# [Exercise brief]
Where a line below holds the string "Task", that line goes into the answer.

[Data items]
————

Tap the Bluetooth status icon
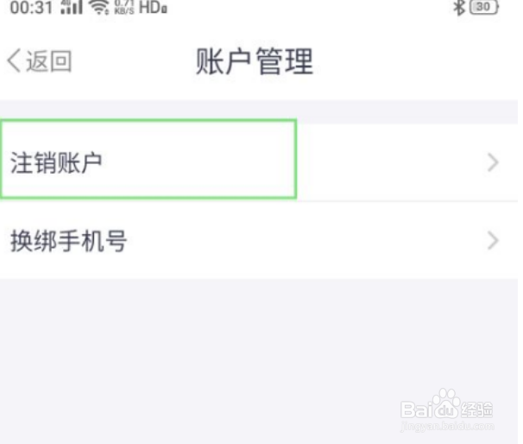This screenshot has height=444, width=523. click(x=459, y=8)
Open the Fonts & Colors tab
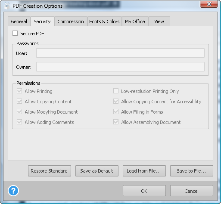This screenshot has height=204, width=221. pyautogui.click(x=104, y=22)

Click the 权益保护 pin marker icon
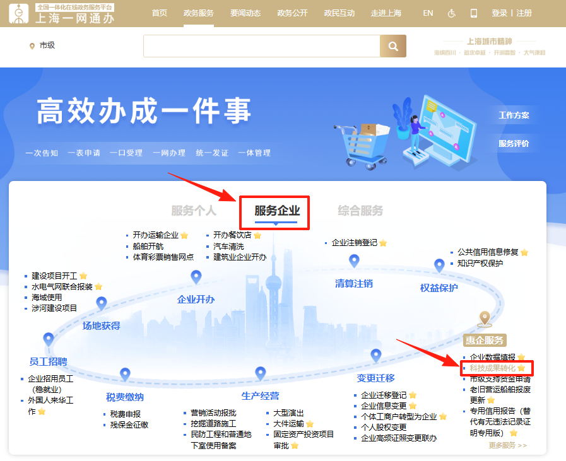click(439, 266)
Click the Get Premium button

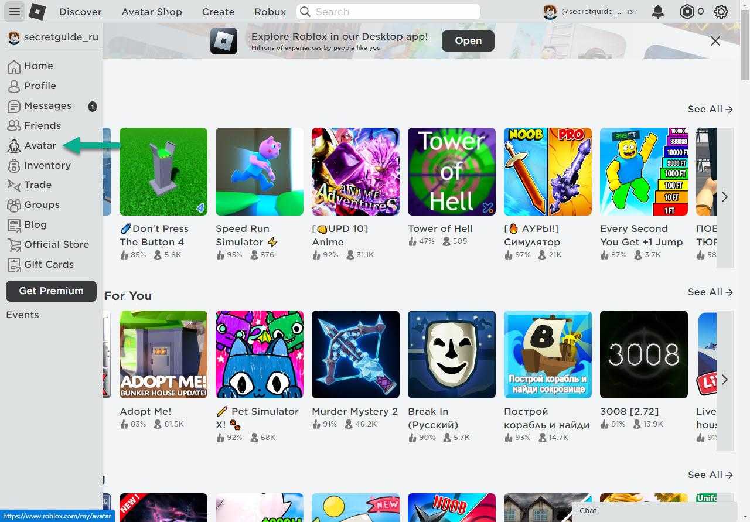pos(51,291)
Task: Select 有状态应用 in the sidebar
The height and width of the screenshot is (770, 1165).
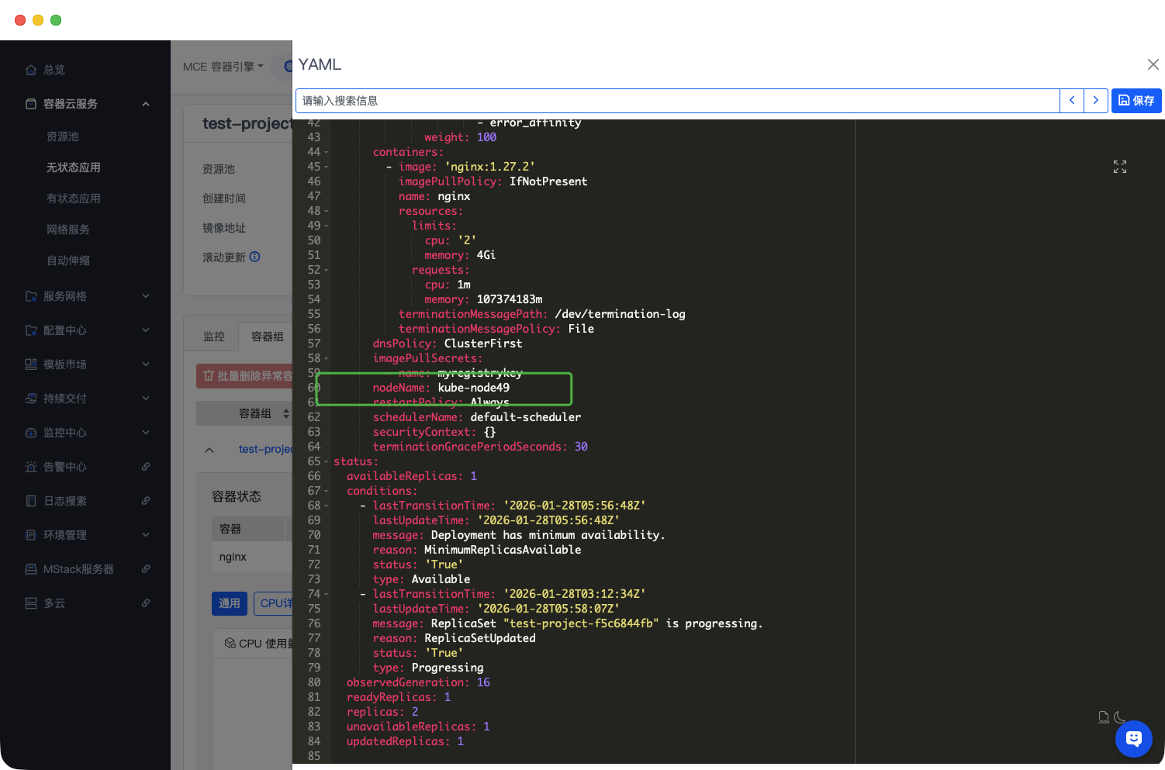Action: click(73, 199)
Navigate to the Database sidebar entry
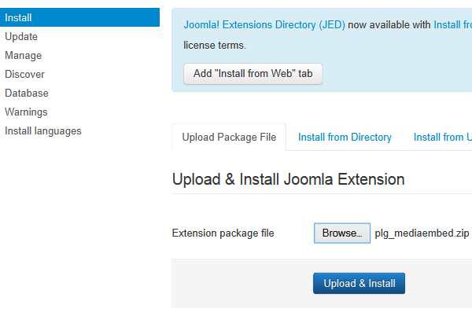 27,93
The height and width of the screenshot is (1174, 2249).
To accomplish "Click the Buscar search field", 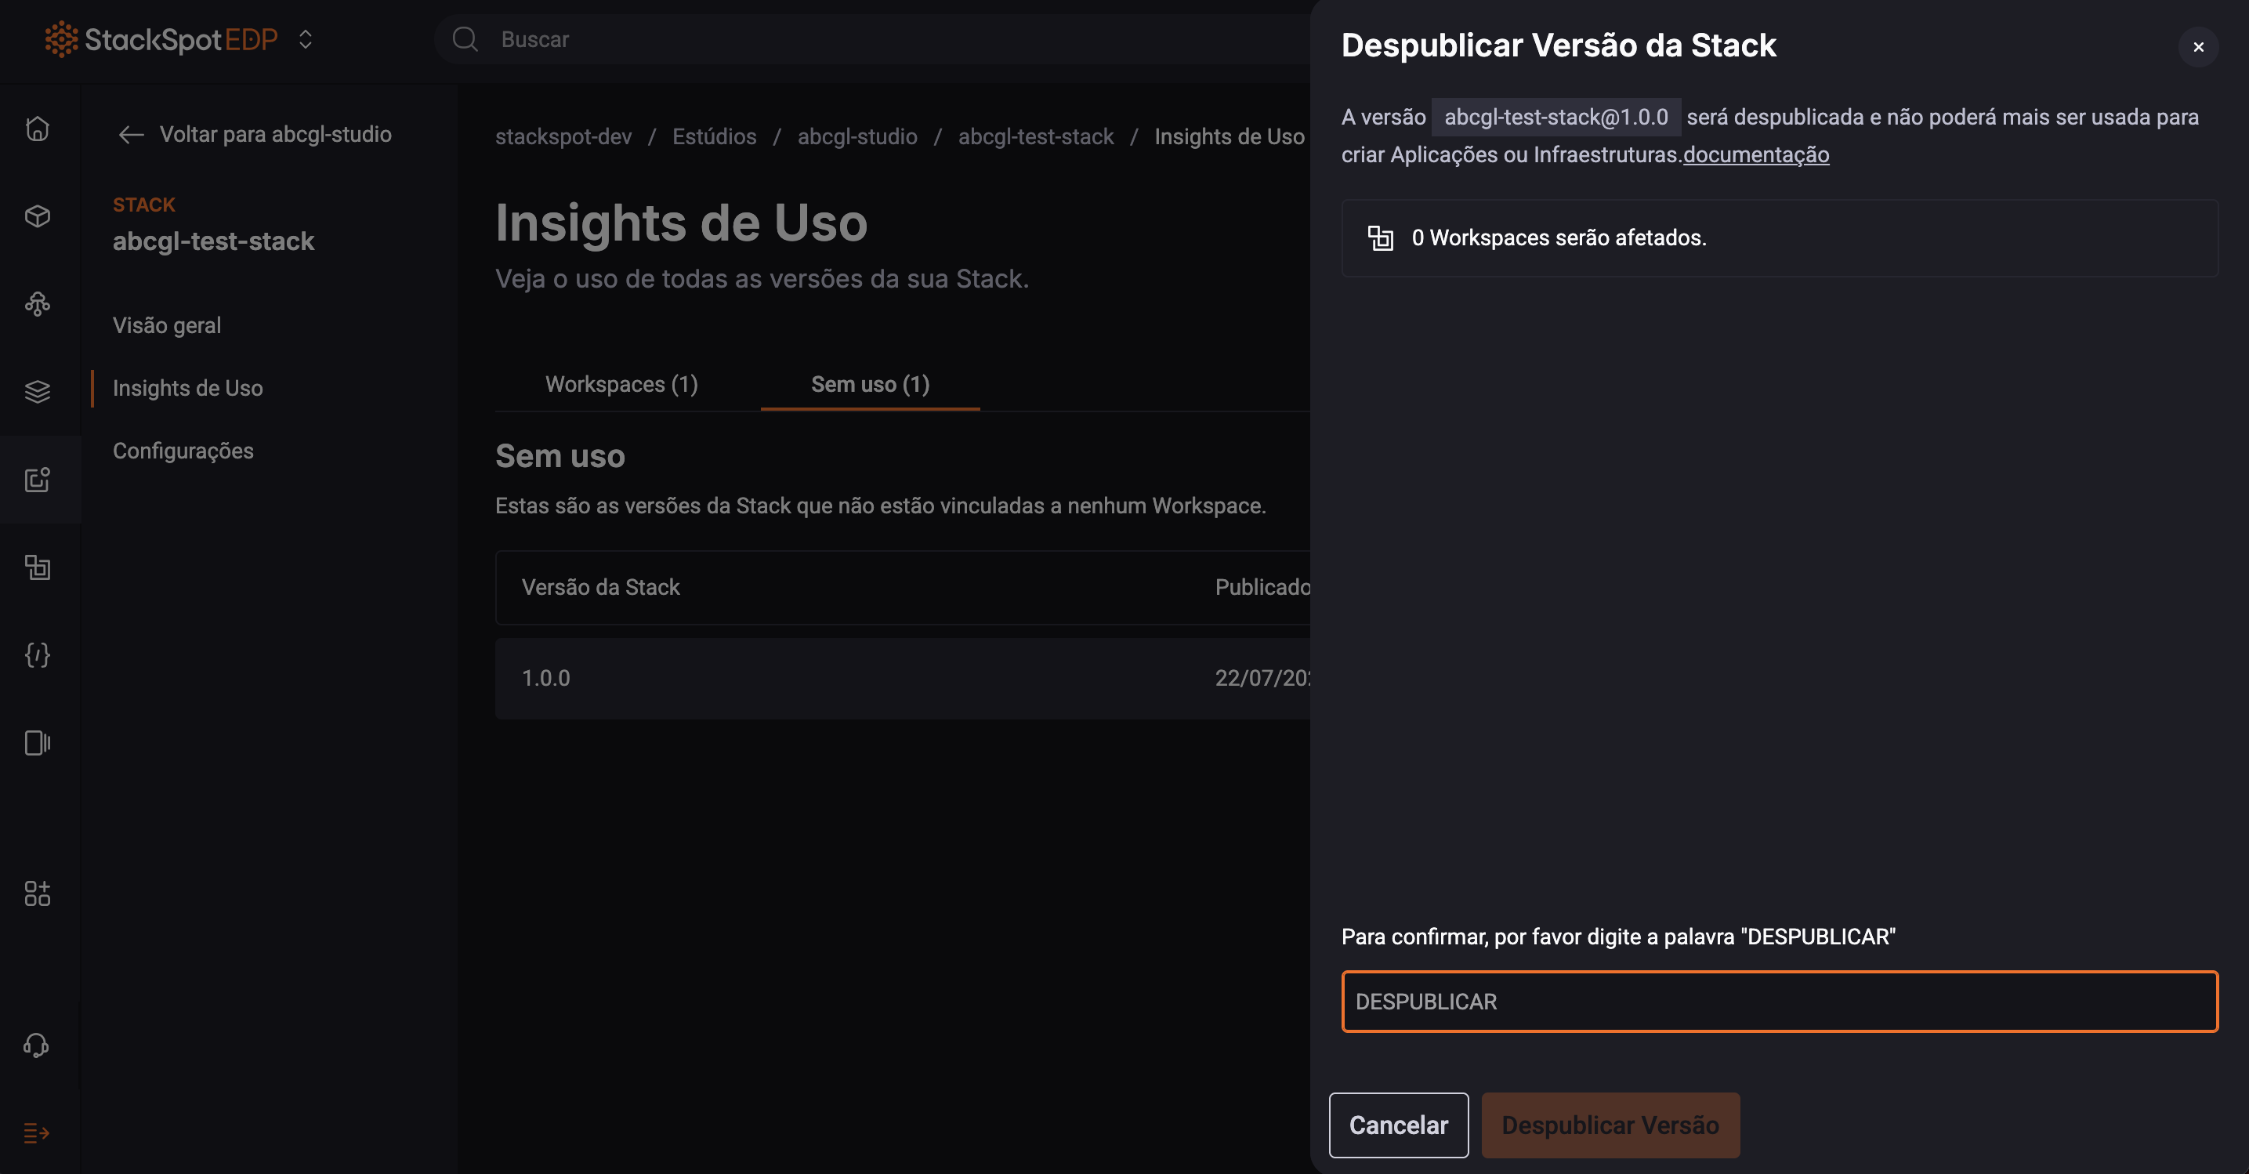I will (873, 39).
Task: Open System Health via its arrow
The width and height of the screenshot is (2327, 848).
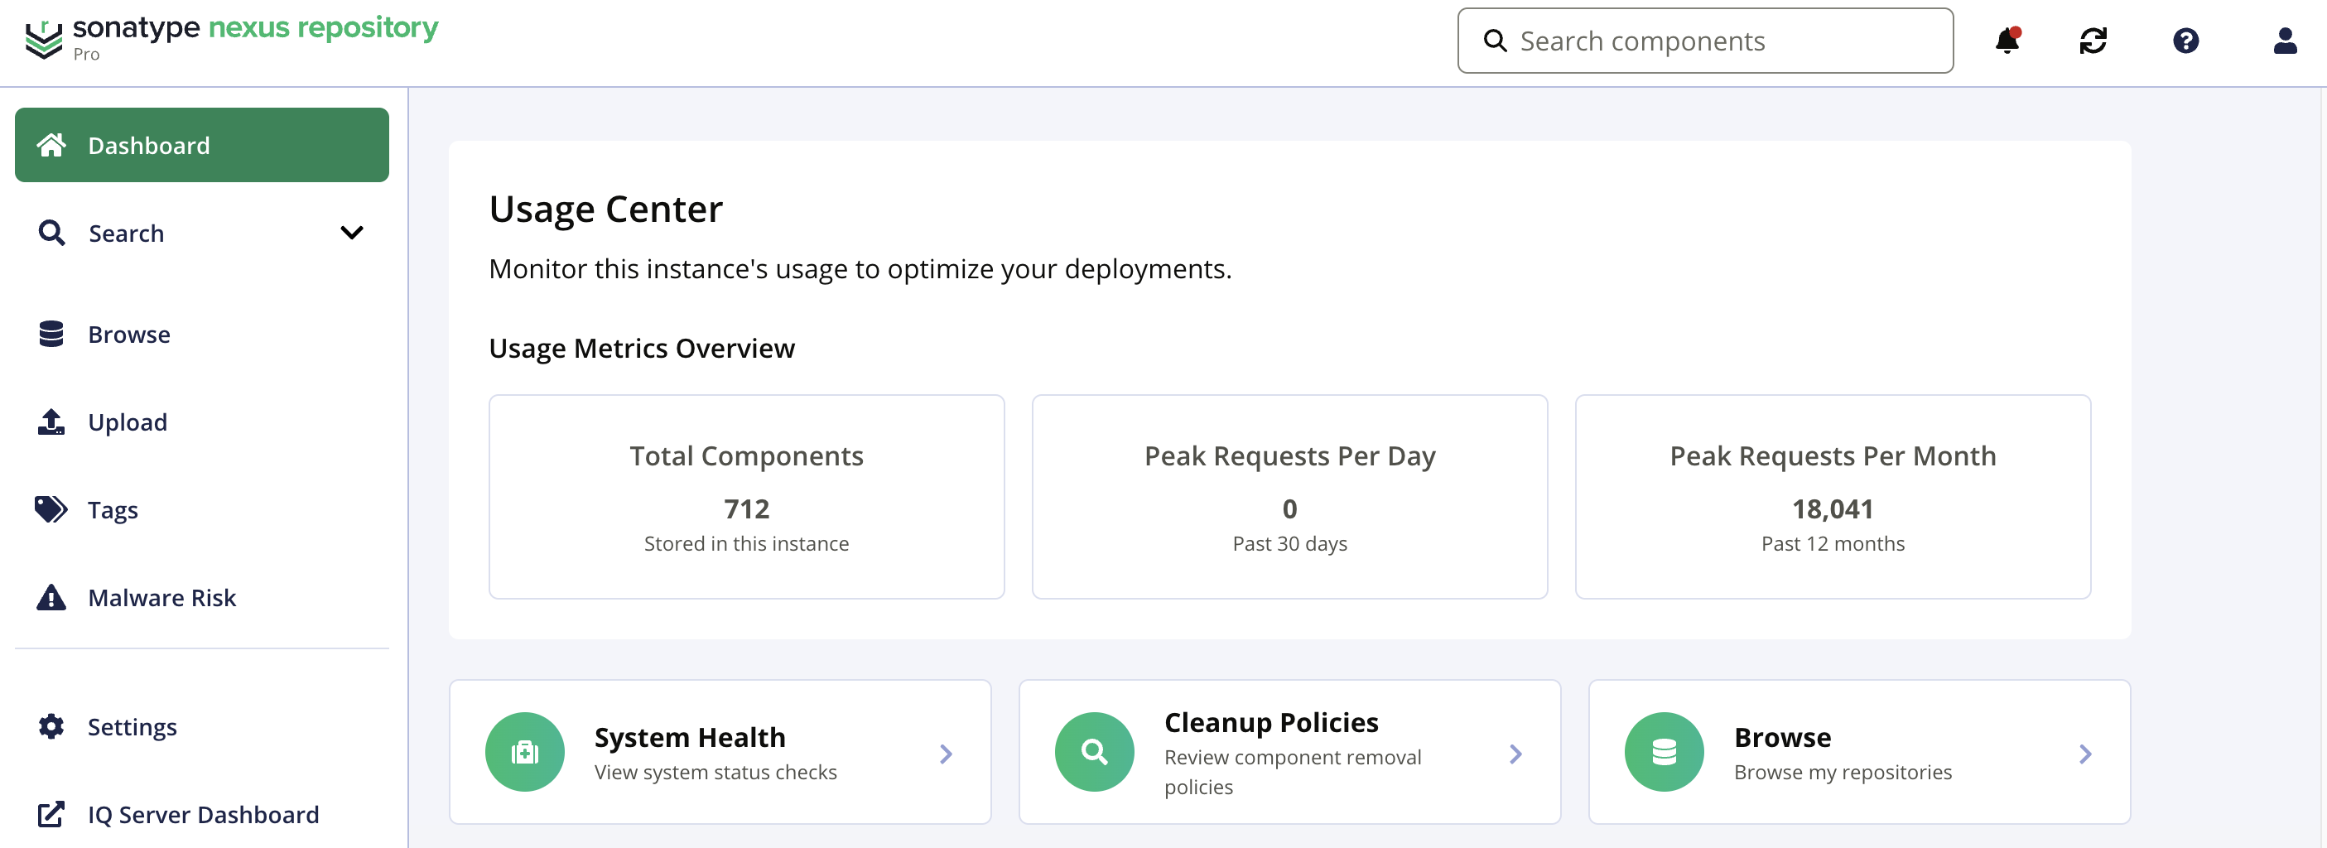Action: (946, 753)
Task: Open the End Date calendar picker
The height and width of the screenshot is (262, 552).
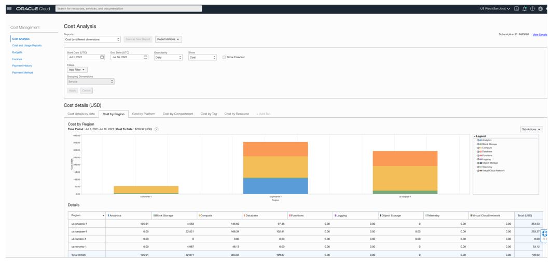Action: click(145, 57)
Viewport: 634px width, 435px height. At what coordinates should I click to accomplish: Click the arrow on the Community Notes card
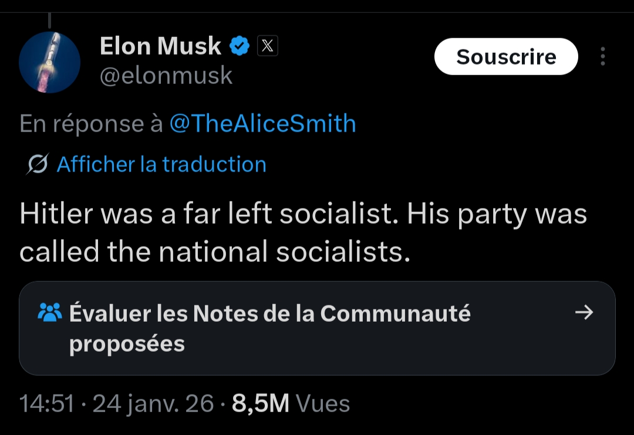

————

# [Solution to the exercise]
Task: Select 有状态应用 in the sidebar
Task: Open System Health via its arrow
Task: Open the End Date calendar picker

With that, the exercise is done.